Requirement: Gather every line of the records below that contains the string "sidebar".

------ Given records

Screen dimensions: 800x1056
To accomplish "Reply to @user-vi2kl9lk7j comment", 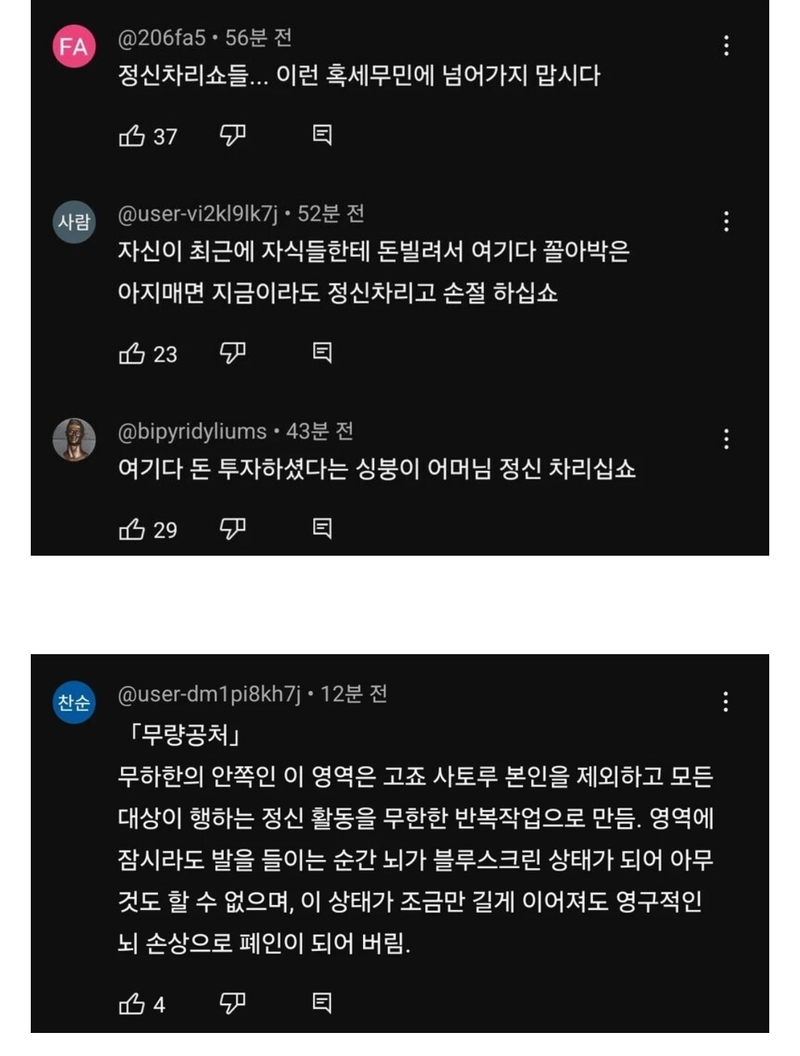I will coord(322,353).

------------
------ Given records

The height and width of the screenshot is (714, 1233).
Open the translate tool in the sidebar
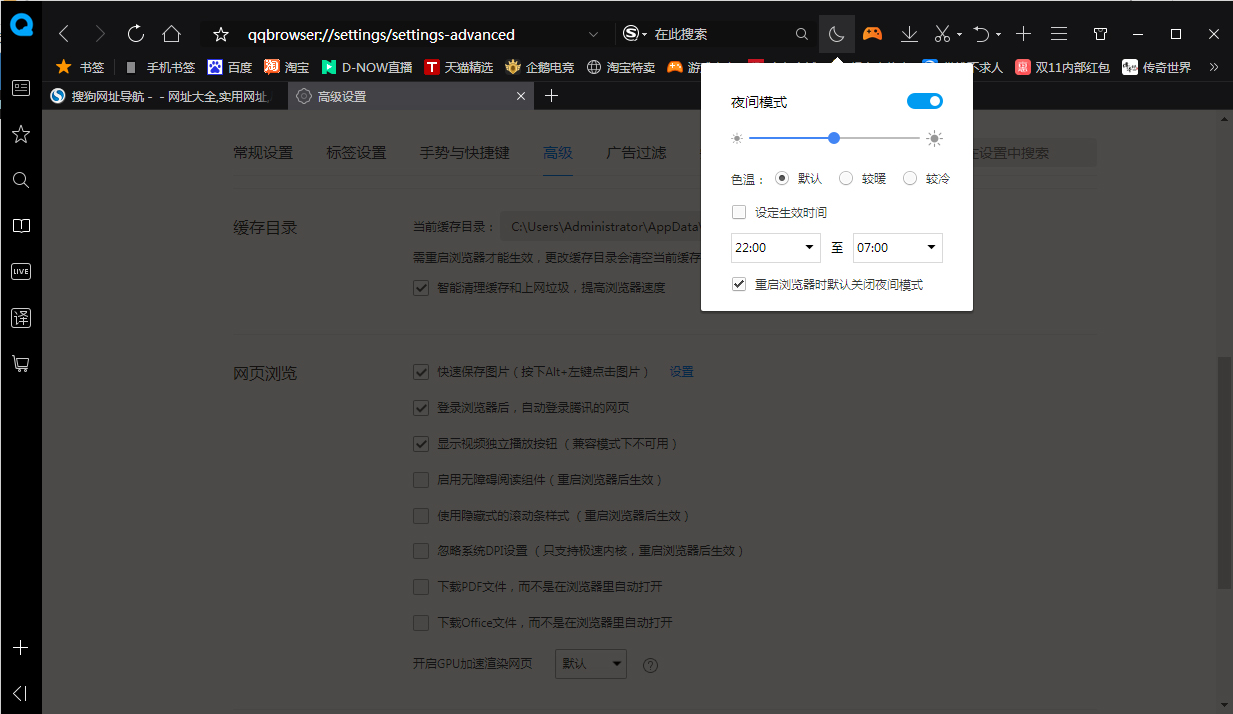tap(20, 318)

------------

Written reply:
Open the translate tool in the sidebar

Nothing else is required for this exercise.